Na semana passada, assistimos ao ápice da vitória desses grupos sobre o estado, quando dois soldados do BOPE, uma das forças especiais mais bem treinadas e temidas do planeta para guerrilha urbana, foram encurralados e mortos, um no local de forma cruel por seus algozes, e outro no hospital dias depois. A morte dos sargentos Jorge Galdino da Cruz (foto) e Rafael Wolfgramm é mais um trágico episódio para deixar claro que o poder paralelo no Rio de Janeiro já não reconhece o poder estatal.

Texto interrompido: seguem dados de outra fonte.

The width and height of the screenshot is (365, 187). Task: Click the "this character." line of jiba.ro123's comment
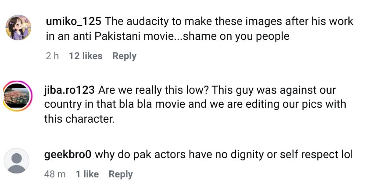[x=79, y=119]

Diante de tanta dor, perda e desespero, a pergunta que ecoa nos corações dos cariocas é: a quem pertence o Rio de Janeiro? Em uma cidade onde o poder estatal se vê constantemente rendido e a segurança se torna um luxo distante, resta a esperança de que um dia a paz e a ordem possam ser restauradas. Até lá, a luta continua, e o sentimento de perda se agrava a cada nova notícia de violência e corrupção que divide o poder no estado.


Marcus Tavares é empresário e cidadão carioca. Foi colunista da Tribuna Diária.